Red Sox road trip

Traveling to opposing ballparks gives Boston fans a better chance to see World Series champions

Published: Sunday, June 19 2005 12:00 a.m. MDT

Fans reach for a ball hit by Boston's David Ortiz during a home run derby before the 2005 Hall of Fame Game in Cooperstown, N.Y. Some Boston fans have a better chance of seeing the Sox on the road than at home.

Tim Roske, Associated Press

BOSTON — Ken Nigro's phone kept ringing, and fans filled his voice mail, when the Boston Red Sox announced they were organizing a trip to a three-game series in Baltimore.

Nigro was in charge of setting up airfare, hotel rooms and game tickets. And 60 lucky callers would get to see the World Series champions play the AL East leaders at beautiful Camden Yards in July.

Not a bad deal for fans who don't want to shell out exorbitant prices for scarce tickets at the team's home, Fenway Park.

"You know how many calls I got? Not 200, not 500. I got about 1,000," said Nigro, a Red Sox consultant who also runs the team's fan cruises and fantasy camp. "The Red Sox fans take over the city because they can't get tickets here."

Baltimore's not their only destination.

Red Sox roadies also are flocking to Toronto, Tampa Bay and New York. Many traveled this month to St. Louis, the team the Red Sox beat in the World Series, and Chicago for Boston's first regular-season games ever against the Cubs.

For some, the attraction is seeing a ballpark for the first time and touring a different city. For many, it's a matter of supply and demand. Tickets to Fenway Park, the smallest stadium in the majors (with 35,095 seats) are hard to get — and those that are available, on the Web or the street, are very costly.

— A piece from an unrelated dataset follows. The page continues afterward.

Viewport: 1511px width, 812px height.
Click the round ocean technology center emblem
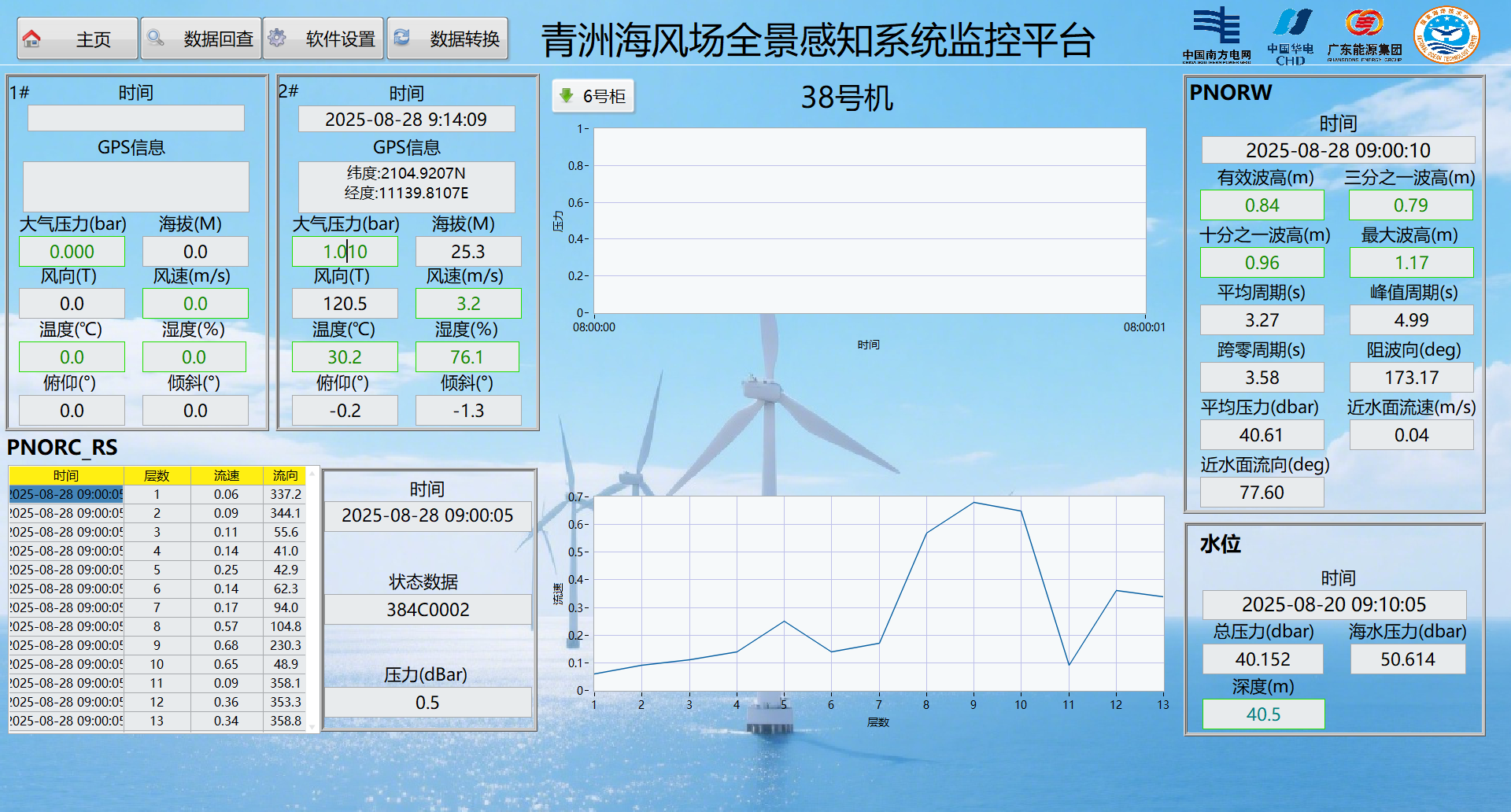(1446, 35)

Every home game has been sold out starting with Pedro Martinez's 12-3 win over Texas on May 15, 2003. The Fenway box office still has tickets available for 11 games this season, but those are either single seats or in seats behind the park's notorious girders that obstruct views of play.

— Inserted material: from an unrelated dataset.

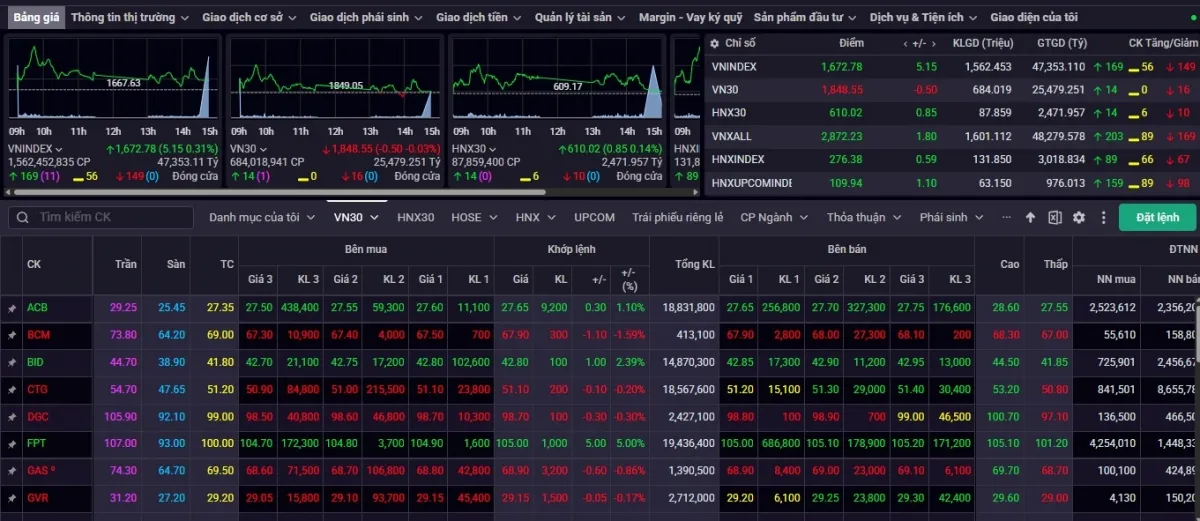Screen dimensions: 1200x521
Task: Click left arrow before +/- header
Action: point(906,43)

The face value for Fenway tickets ranges from $12 for the bleachers to $85 for field boxes — but scalpers hawk them for much more on the streets outside the park.

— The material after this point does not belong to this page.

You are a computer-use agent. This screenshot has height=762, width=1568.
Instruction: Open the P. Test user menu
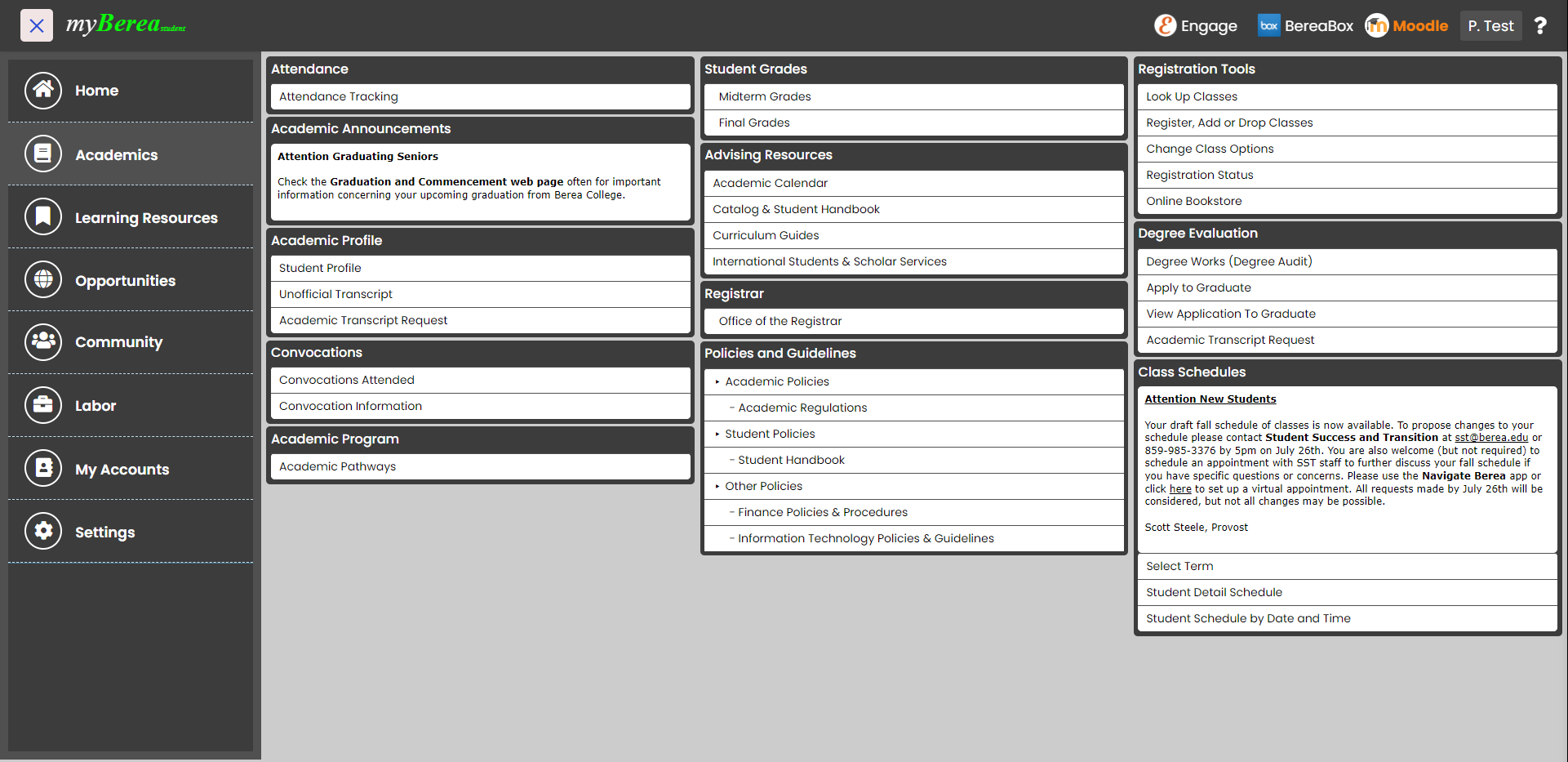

Of course, you can check ticket agencies' Web sites. One lists more than 700 tickets available for Boston's home game against Toronto on July 1. Prices range from $70 to $575.

Alex Allberry, 20, saw the Red Sox play the Blue Jays for only $40, and she had a good seat in the second deck behind home plate — in Toronto's Rogers Centre on May 25, just 545 miles from Fenway.

"At Fenway Park, for what we paid for these seats we'd be way out in the outfield," said Allberry. "I've been a Red Sox fan since like 5 years old. I don't mind driving."